■ Provided records ■
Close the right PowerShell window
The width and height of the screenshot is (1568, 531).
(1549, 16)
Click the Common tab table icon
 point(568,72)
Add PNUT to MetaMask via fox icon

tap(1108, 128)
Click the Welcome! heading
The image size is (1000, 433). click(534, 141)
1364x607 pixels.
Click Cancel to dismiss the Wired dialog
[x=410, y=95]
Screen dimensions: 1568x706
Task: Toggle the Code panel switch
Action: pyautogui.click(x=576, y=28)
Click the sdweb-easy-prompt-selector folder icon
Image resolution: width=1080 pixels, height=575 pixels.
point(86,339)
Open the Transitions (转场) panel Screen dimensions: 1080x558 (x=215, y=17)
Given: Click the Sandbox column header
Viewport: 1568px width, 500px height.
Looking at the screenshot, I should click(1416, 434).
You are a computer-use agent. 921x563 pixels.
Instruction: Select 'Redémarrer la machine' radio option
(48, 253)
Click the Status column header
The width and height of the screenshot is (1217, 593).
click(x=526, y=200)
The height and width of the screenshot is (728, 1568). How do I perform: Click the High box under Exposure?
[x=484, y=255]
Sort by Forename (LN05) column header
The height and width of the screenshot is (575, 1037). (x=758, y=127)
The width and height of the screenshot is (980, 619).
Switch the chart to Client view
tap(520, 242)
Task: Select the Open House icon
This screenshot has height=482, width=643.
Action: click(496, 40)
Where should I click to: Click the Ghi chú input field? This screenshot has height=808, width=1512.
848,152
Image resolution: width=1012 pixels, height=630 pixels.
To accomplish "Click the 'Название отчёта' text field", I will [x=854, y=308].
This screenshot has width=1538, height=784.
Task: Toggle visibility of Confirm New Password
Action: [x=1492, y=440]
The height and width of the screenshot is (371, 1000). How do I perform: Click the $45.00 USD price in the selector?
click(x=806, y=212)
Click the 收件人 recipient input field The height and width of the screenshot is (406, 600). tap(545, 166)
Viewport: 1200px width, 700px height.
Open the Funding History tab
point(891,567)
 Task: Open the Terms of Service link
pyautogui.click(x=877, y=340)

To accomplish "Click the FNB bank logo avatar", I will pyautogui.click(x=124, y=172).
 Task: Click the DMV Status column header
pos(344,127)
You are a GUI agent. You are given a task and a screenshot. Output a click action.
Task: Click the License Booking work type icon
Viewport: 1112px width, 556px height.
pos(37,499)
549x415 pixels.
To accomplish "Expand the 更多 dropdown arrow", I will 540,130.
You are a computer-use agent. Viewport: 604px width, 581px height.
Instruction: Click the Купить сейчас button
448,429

■ Your assignment ■
Reproduce only what lies between the start of the listing above and the end of the line containing "The width and height of the screenshot is (980, 619).", keeping every line exact.

■ Result for this exercise ■
Close the right PowerShell window
The width and height of the screenshot is (1568, 531).
(1549, 16)
Click the Common tab table icon
 point(568,72)
Add PNUT to MetaMask via fox icon

tap(1108, 128)
Click the Welcome! heading
The image size is (1000, 433). click(534, 141)
1364x607 pixels.
Click Cancel to dismiss the Wired dialog
[x=410, y=95]
Screen dimensions: 1568x706
Task: Toggle the Code panel switch
Action: pyautogui.click(x=576, y=28)
Click the sdweb-easy-prompt-selector folder icon
Image resolution: width=1080 pixels, height=575 pixels.
point(86,339)
Open the Transitions (转场) panel Screen dimensions: 1080x558 (x=215, y=17)
Given: Click the Sandbox column header
Viewport: 1568px width, 500px height.
Looking at the screenshot, I should click(1416, 434).
You are a computer-use agent. 921x563 pixels.
Instruction: Select 'Redémarrer la machine' radio option
(48, 253)
Click the Status column header
The width and height of the screenshot is (1217, 593).
click(x=526, y=200)
The height and width of the screenshot is (728, 1568). How do I perform: Click the High box under Exposure?
[x=484, y=255]
Sort by Forename (LN05) column header
The height and width of the screenshot is (575, 1037). (x=758, y=127)
The width and height of the screenshot is (980, 619).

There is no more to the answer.